Comme souvent, ce satané feu rouge met un temps interminable à passer au vert, et à la différence d’il y a dix ans, la voiture dans laquelle nous nous trouvons ne dispose pas des stickers visibles de l’ONG amie collés sur les portières. Logos qui sont généralement connus par les ESR (même si beaucoup ne savent pas lire) et qui en quelque sorte nous protègent du dilemme « leur donner de l’argent ou pas ! ».

Détournant alors mon regard d’une jeune mère qui, tenant dans ses bras un bébé, me demande par un geste de la main de l’argent, j’ai interrogé mon voisin :

« Dis Oscar, toi qui passe régulièrement par ici, reconnais-tu des enfants que nous avons appuyés il y a dix ans ?... car je me demande ce qu’ils sont devenus ! »

La réponse du docteur fut nette est tranchante :

« Je sais que certains sont morts ! me dit-il… D’autres ont complètement disparus de la circulation ! Peut-être sont-ils réinsérés ou alors ils cherchent leurs chances dans d’autres rues d’autres capitales ? D’autres se sont effectivement réinsérés ! Mais malheureusement beaucoup d’entre eux sont aujourd’hui des adultes des rues ! J’en croise parfois; pour certains, ce sont de vraies épaves ravagées par l’alcool, la colle et les autres drogues peu présentes il y a dix ans ! »

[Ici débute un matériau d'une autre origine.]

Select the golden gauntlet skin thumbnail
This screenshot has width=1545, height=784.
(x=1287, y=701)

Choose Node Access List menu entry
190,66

Voilà… cet épisode de mes vacances me permet d’introduire les propos de la réflexion que je voudrais entamer avec vous et que je me permets de vous transmettre avec les mots qui pourrait être ceux d’un ancien ESR devenu aujourd’hui, dix ans plus tard, un ASR (adulte en situation de rue) et qui nous dirait :

« Lorsque je suis enfant de la rue, je te touche, je te bouleverse, cela t'es insupportable. Aux yeux de la société je suis une victime... et donc je reçois de l’aide; j’ai des options de centres d’accueil; de jeux; de formation, d’appuis divers… j’apprends à jongler, des médecins viennent dans la rue soigner mes plaies et des psychologues ou éducateurs parlent avec moi de ma vie, de mon passé, de mon avenir...

Par contre, aujourd’hui que je suis devenu un adulte de la rue, je passe du statut de victime à celui d’agresseur ou du moins à celui d’une personne potentiellement dangereuse. Le regard de la société sur moi est bien différent: je dérange, je suis un parasite, je n’intéresse plus, les centres me sont fermés « désolé mon grand, mais t’as 18 ans ! » ou alors insuffisants ou simplement inexistants. »

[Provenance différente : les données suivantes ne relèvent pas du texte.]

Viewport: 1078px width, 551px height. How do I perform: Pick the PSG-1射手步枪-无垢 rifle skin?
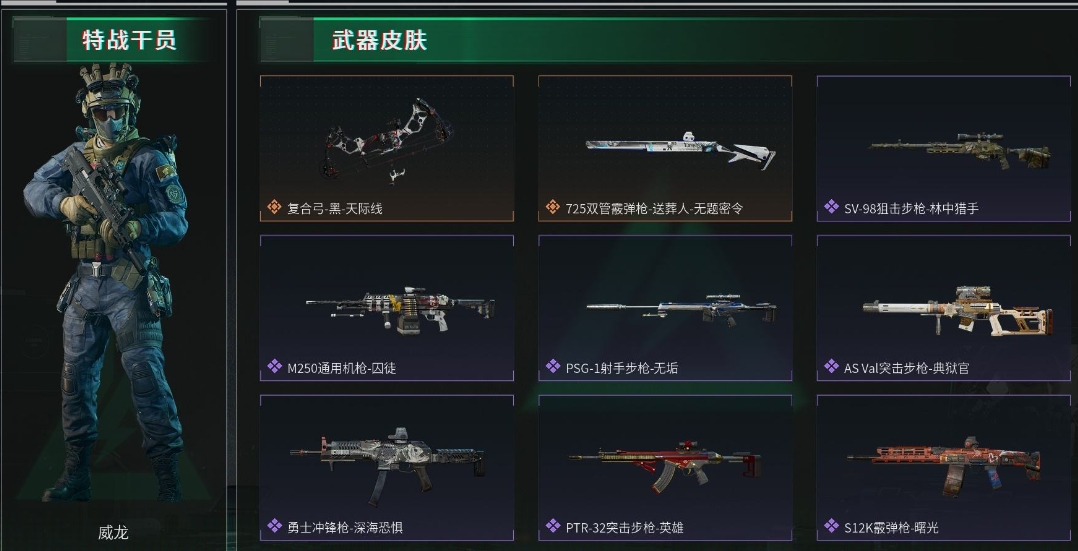[665, 307]

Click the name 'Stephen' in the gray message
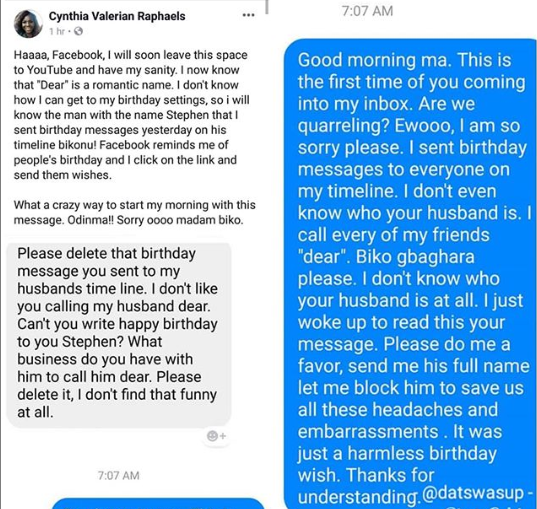[x=90, y=342]
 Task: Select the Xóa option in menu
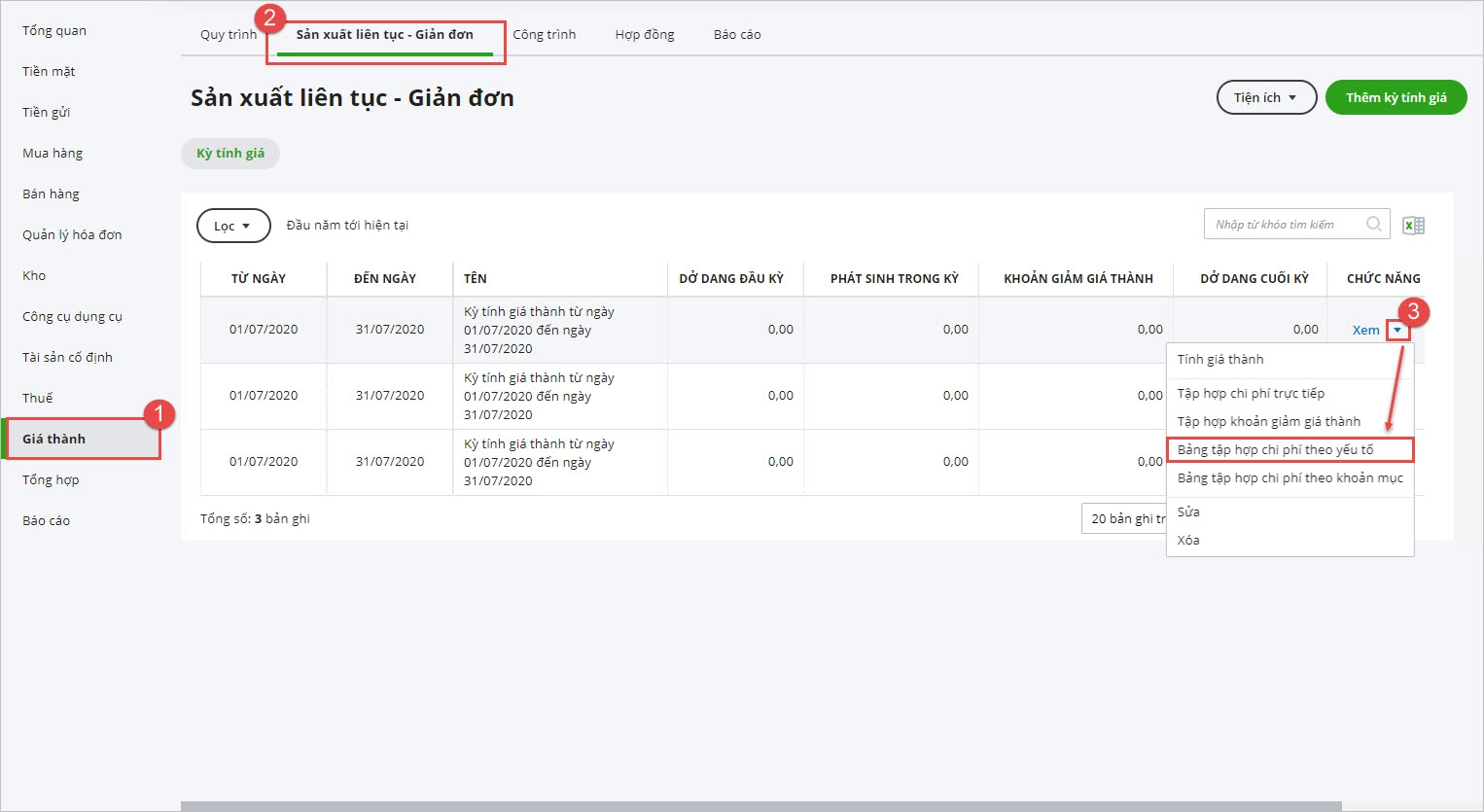1188,541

Avant de conclure, je tiens à préciser que mon exposé ne prétend aucunement critiquer ou mettre en cause les importantes activités et le difficile travail que nous réalisons tous. Je vous assure ma pleine admiration et le plus grand respect pour l’ensemble des actions que vous menez, des plus petites au plus coûteuses. Toutefois, j’aborde tout ceci pour nous interroger sur une question centrale :

- Qu’en est-il de ces milliers d'enfants que nos programmes ont aidés, suivis, appuyés, accompagnés, soignés et soutenus depuis de nombreuses années ?… Mais plus précisément, qu’en est-il d’eux aujourd'hui, maintenant que ces enfants sont devenus des adultes ?

Je suis persuadé que cette question beaucoup d’entre vous vous l’êtes posée régulièrement. Et d’ailleurs, peut-on faire autrement ? Je pense même que nous avons intérêt à le faire et de manière urgente car nous sommes de plus en plus sous

la pression des bailleurs institutionnels qui eux, nous la posent sous l’angle de la redevabilité (ou « accountability » en anglais), mais pas seulement… la société civile du Nord et du Sud nous la posera aussi très prochainement et en toute légitimité !

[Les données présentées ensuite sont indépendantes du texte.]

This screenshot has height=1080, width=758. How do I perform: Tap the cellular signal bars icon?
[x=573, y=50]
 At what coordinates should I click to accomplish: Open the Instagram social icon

De là, la nécessité pour nos institutions de se poser la question sous l’angle de l’impact; c'est-à-dire, la nécessité urgente de se donner les moyens de mesurer les effets durables de nos interventions… pour consolider nos actions en termes de « bonnes pratiques » qui soient effectives et durables dans la vie adulte des enfants en situation de rue.